“Then Simeon blessed them and said to Mary, his mother: ‘This child is destined to cause the falling and rising of many in Israel, and to be a sign that will be spoken against, so that the thoughts of many hearts will be revealed.'” (Luke 2:34-35)
People tend to focus on the “Christmas story”, but this verse that follows the account of the birth of Jesus is significant, if not subtle, in its ramifications.
Simeon was a temple priest who entertained the rituals performed by Mary after Jesus was born. Luke says that it was revealed to Simeon by the Holy Spirit that Simeon would not die before he had seen the Messiah.
Devout Jews of the time were expecting a Messiah (“Christ” in Greek). Keep in mind that over 300 years had passed since the last of the Old Testament prophets who foretold the Messiah. Simeon knew this baby was the One because the Holy Spirit had spoken to him!
Following an article I read recently, the author had a back and forth discussion with a reader about whether Jesus actually existed. The skeptic questioned the reliability of the Bible and did not believe that Jesus of Nazareth was an historical figure. Among other things, he questioned the lack of reference in First Century historical accounts of Jesus and the miracles that the Bible describes. The reader argued: if so many miraculous things really happened, wouldn’t everyone have heard about them and made mention of them in historical accounts?
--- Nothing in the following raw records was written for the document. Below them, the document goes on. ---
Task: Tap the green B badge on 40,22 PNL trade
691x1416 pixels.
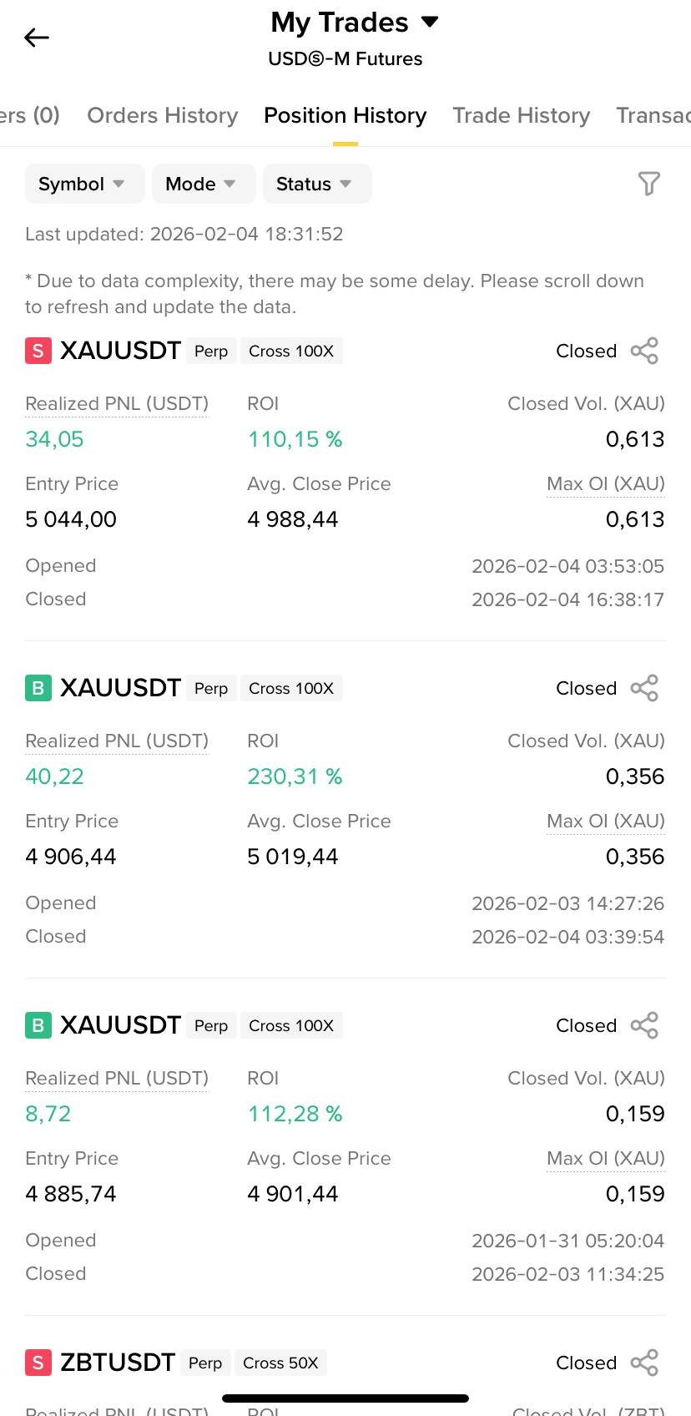Action: [38, 689]
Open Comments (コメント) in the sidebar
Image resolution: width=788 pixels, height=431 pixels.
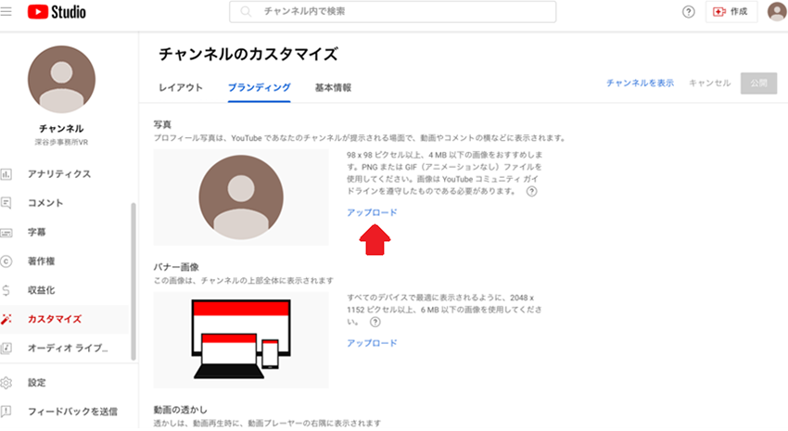coord(45,203)
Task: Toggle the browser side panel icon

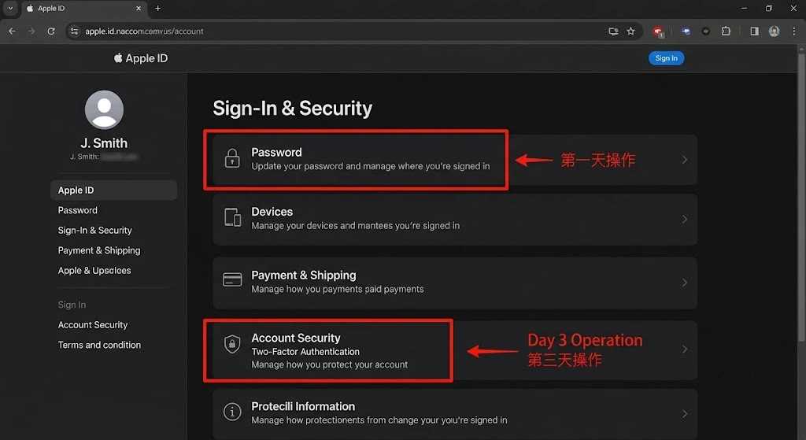Action: click(754, 31)
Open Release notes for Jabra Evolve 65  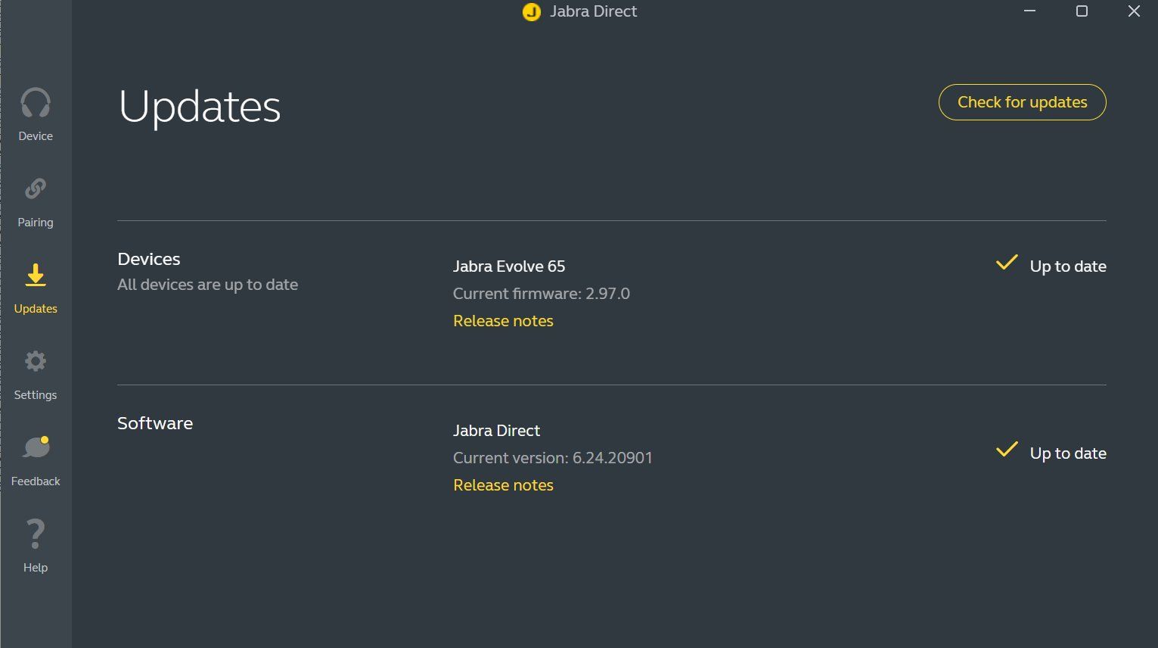pyautogui.click(x=503, y=321)
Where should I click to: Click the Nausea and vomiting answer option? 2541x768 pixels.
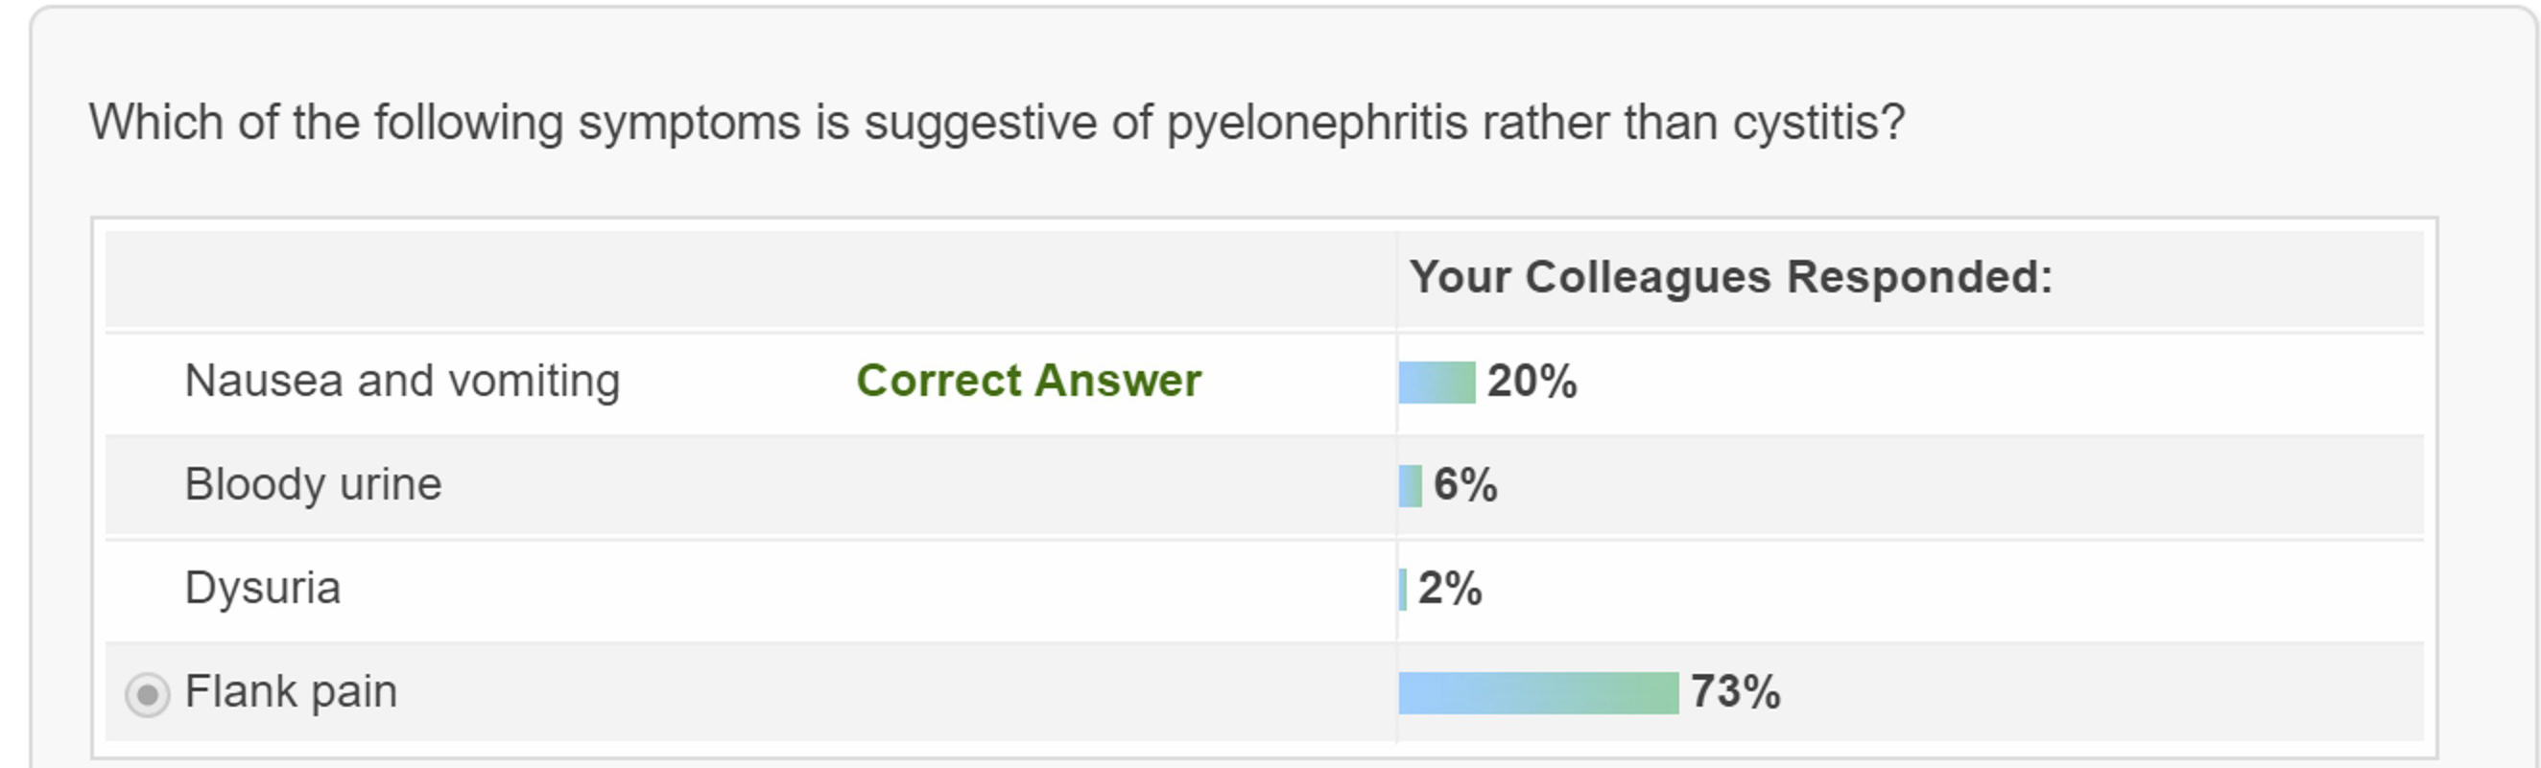pos(402,381)
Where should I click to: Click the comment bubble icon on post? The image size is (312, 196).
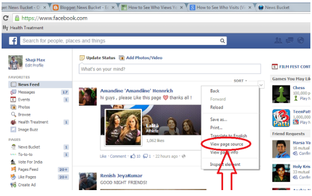click(x=146, y=156)
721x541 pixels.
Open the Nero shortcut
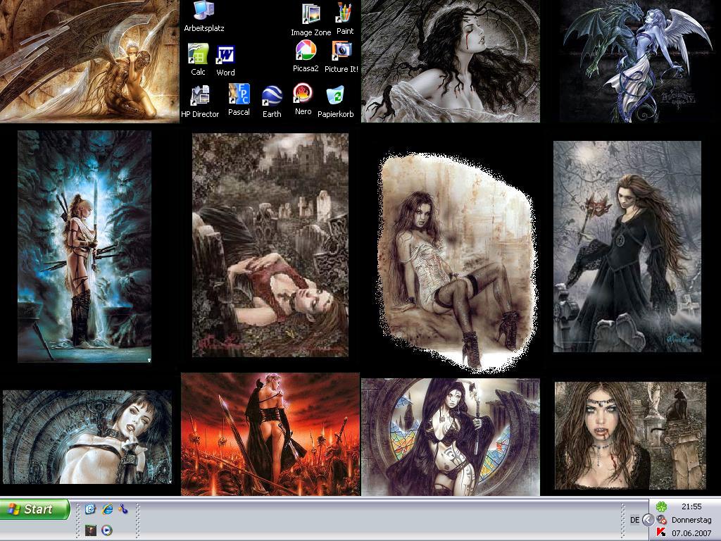[x=303, y=94]
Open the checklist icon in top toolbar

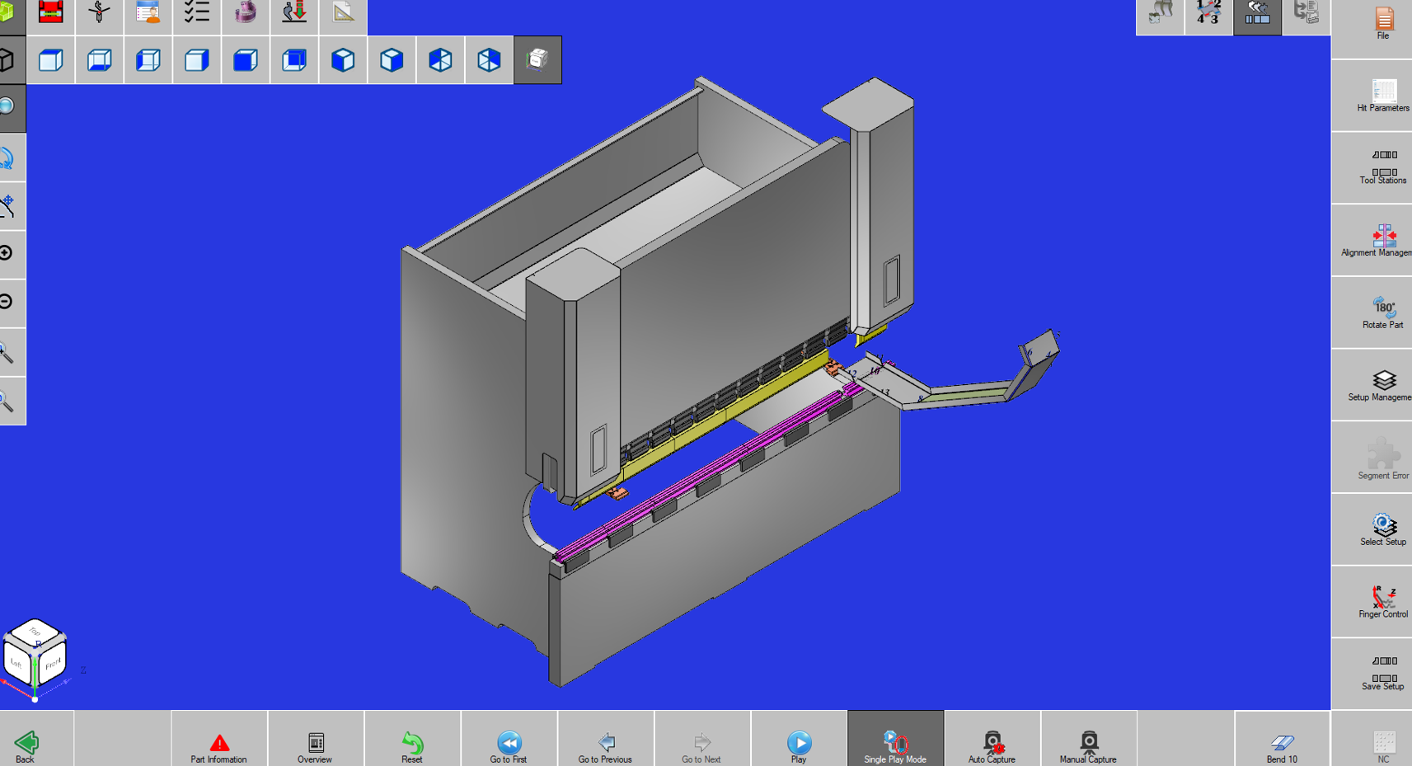(196, 13)
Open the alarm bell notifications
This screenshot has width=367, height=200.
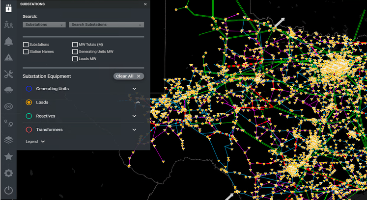tap(8, 41)
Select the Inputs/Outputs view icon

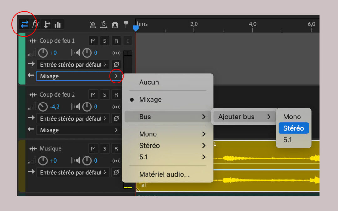(24, 24)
Never mind that social media was late to arrive in First Century Galilee and CNN had not yet been picked up in Jerusalem at that time. I wonder: would you believe accounts of miracles if they were reported in India? Mexico? Montana? Would you have even give it a second thought if some fishermen, homeless persons or prostitutes claimed to be healed?
Of course, this question begs another question: Isn’t the Bible a historical account? The “books” of the New Testament are written like historical accounts, especially the Gospels and the Book of Acts, but what about the letters?
The Christ child, Simeon is recorded as saying to Mary, was “destined to cause the falling and rising of many in Israel”, and that certainly is what happened. Jesus, who only lived a short 30 some years, caused quite a stir, and the stir even continues today, almost two millennia later.
Many continue to speak against Jesus today, just as Simeon said they would, which is an odd thing if Jesus was never an historical figure. The thoughts of many hearts are revealed if this Jesus really was God who came in the flesh to walk among us. He is the continental divide between those who are open to God and those who deny him.